↓↓↓
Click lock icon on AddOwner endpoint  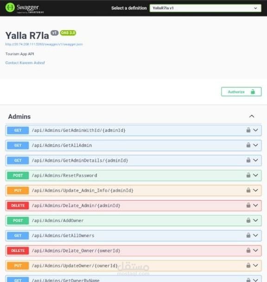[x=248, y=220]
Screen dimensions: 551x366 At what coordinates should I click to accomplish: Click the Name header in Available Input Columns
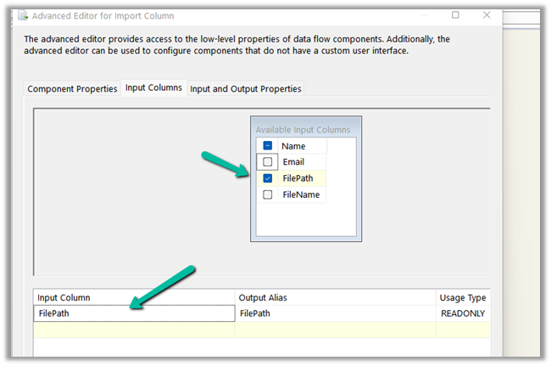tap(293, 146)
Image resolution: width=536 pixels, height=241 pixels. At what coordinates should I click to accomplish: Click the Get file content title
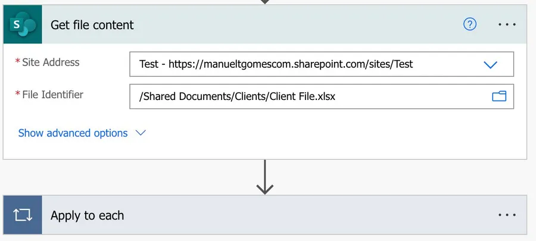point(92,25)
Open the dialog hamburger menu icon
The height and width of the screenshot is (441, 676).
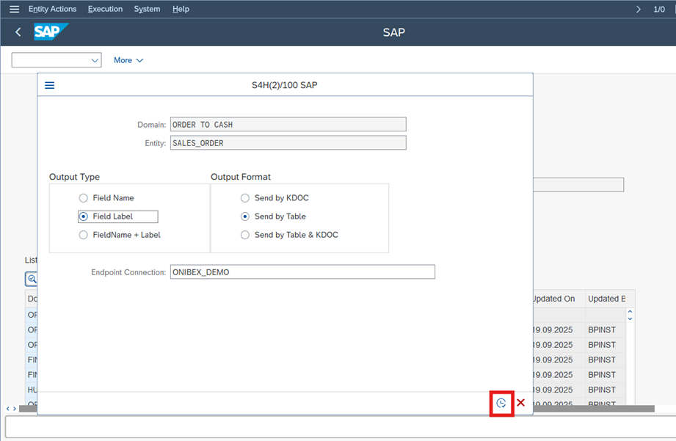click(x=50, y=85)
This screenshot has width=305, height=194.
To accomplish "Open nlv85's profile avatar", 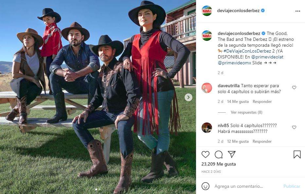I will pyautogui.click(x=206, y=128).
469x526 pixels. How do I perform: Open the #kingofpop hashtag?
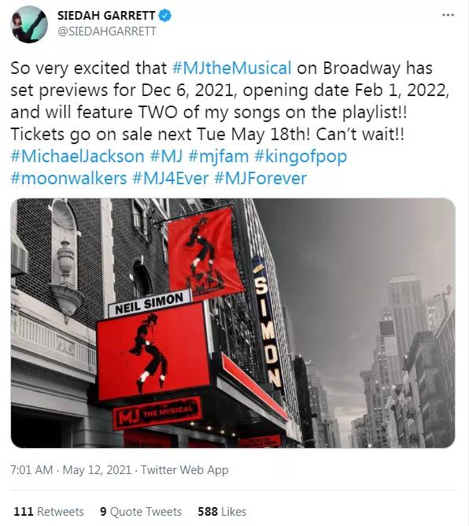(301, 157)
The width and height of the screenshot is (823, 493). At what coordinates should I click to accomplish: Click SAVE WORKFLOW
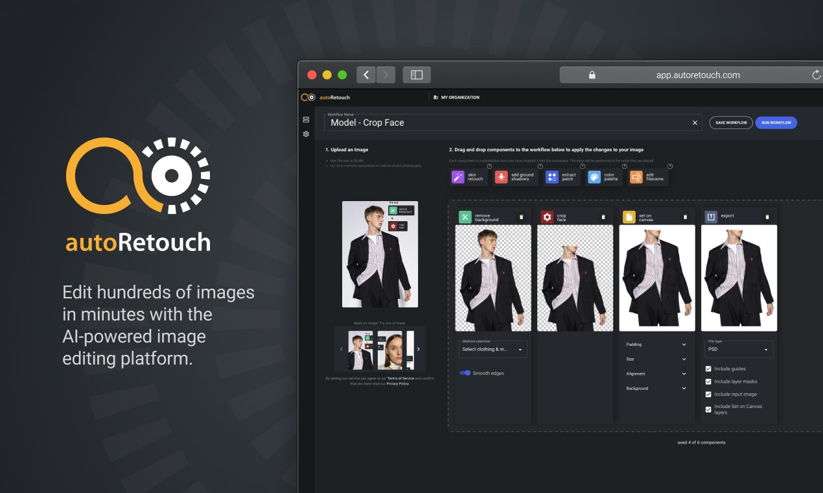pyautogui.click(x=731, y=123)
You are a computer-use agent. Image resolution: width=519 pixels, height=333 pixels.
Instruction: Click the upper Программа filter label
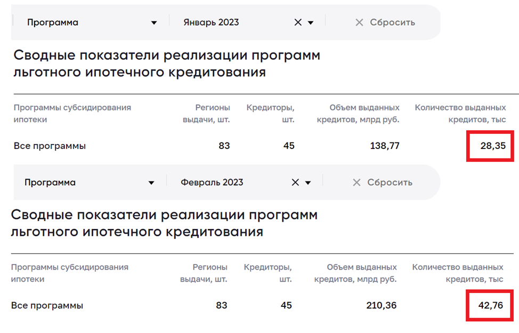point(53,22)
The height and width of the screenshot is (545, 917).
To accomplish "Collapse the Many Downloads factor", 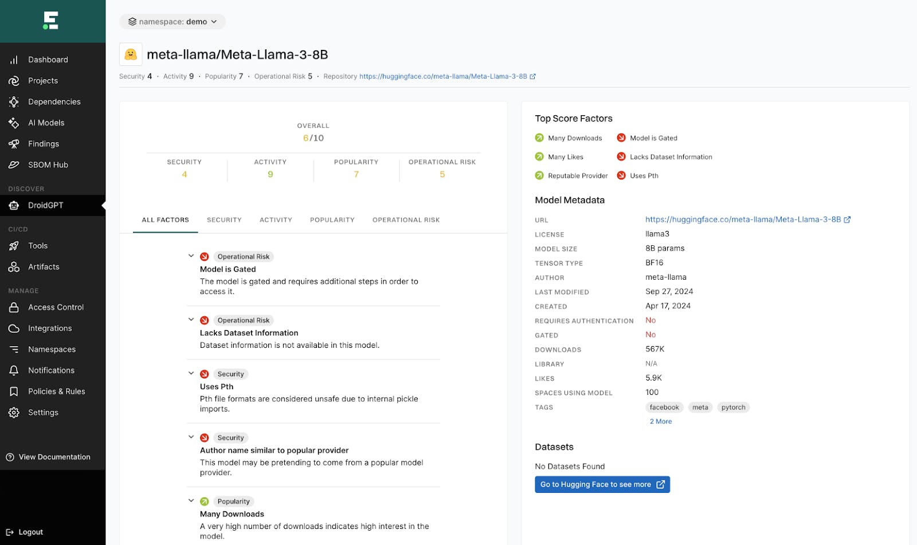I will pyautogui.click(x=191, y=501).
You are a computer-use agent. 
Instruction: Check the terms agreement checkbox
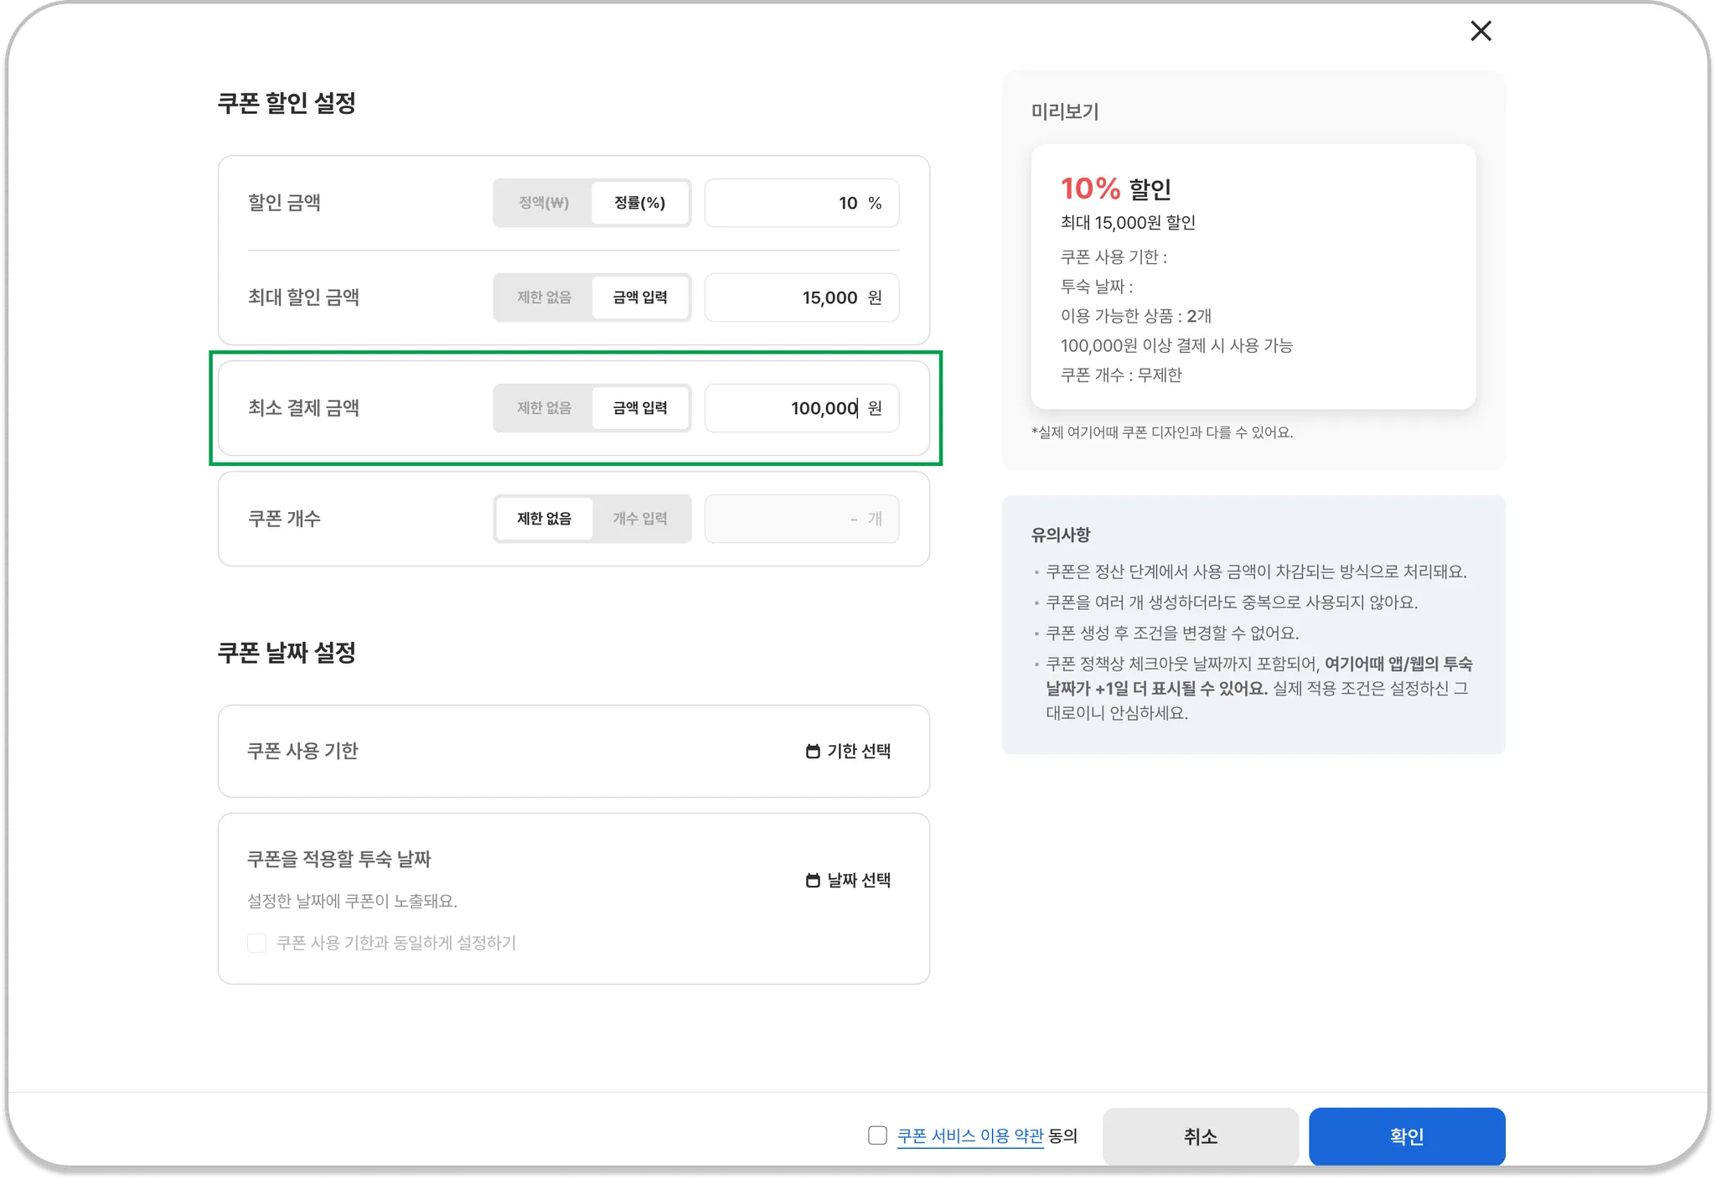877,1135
↑↑↑
↓↓↓
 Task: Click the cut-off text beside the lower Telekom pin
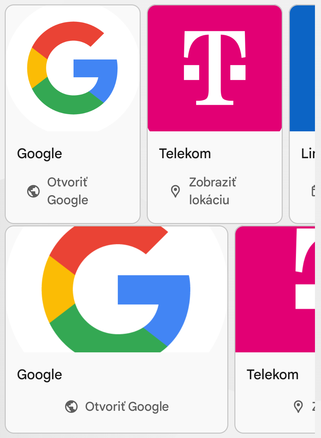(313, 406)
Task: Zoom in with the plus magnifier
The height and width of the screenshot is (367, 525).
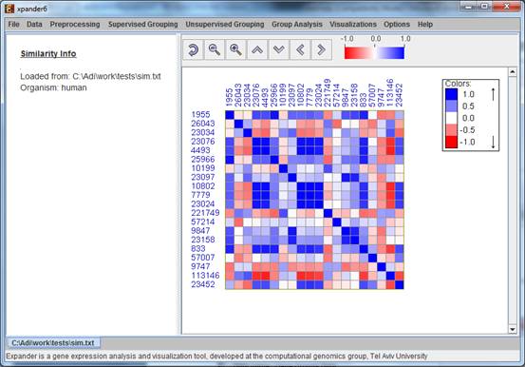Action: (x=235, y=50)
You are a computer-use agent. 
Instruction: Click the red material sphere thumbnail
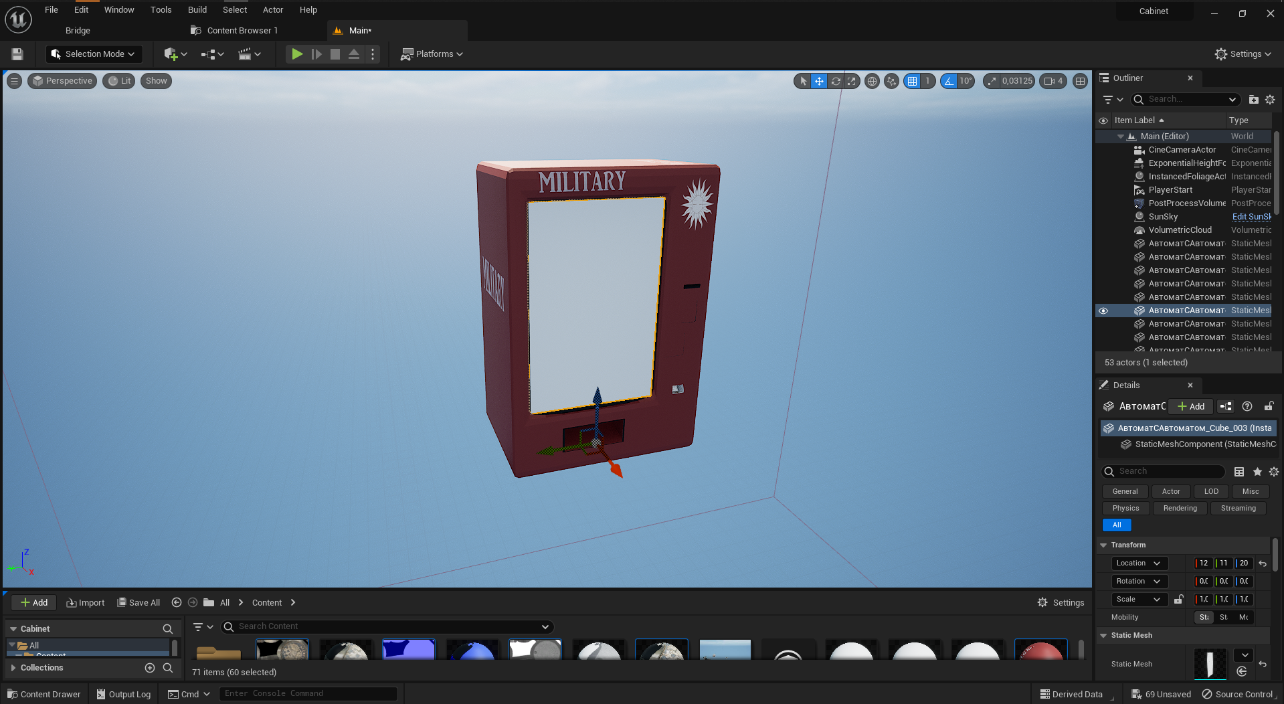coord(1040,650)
↑↑↑
» **WHAT TO DO**: Render the part of the listing starting at the line that contains "Task: Click the" and ending at the line that contains "coord(1040,650)" as a Markdown table with the columns Row and Listing line, numbering each row and leaving out blank lines. Omit the pictures from the table.

» **RESULT**:
| Row | Listing line |
|---|---|
| 1 |  Task: Click the cut-off text beside the lower Telekom pin |
| 2 | (313, 406) |
| 3 | Task: Zoom in with the plus magnifier |
| 4 | The height and width of the screenshot is (367, 525). |
| 5 | Action: (x=235, y=50) |
| 6 | You are a computer-use agent.  |
| 7 | Instruction: Click the red material sphere thumbnail |
| 8 | coord(1040,650) |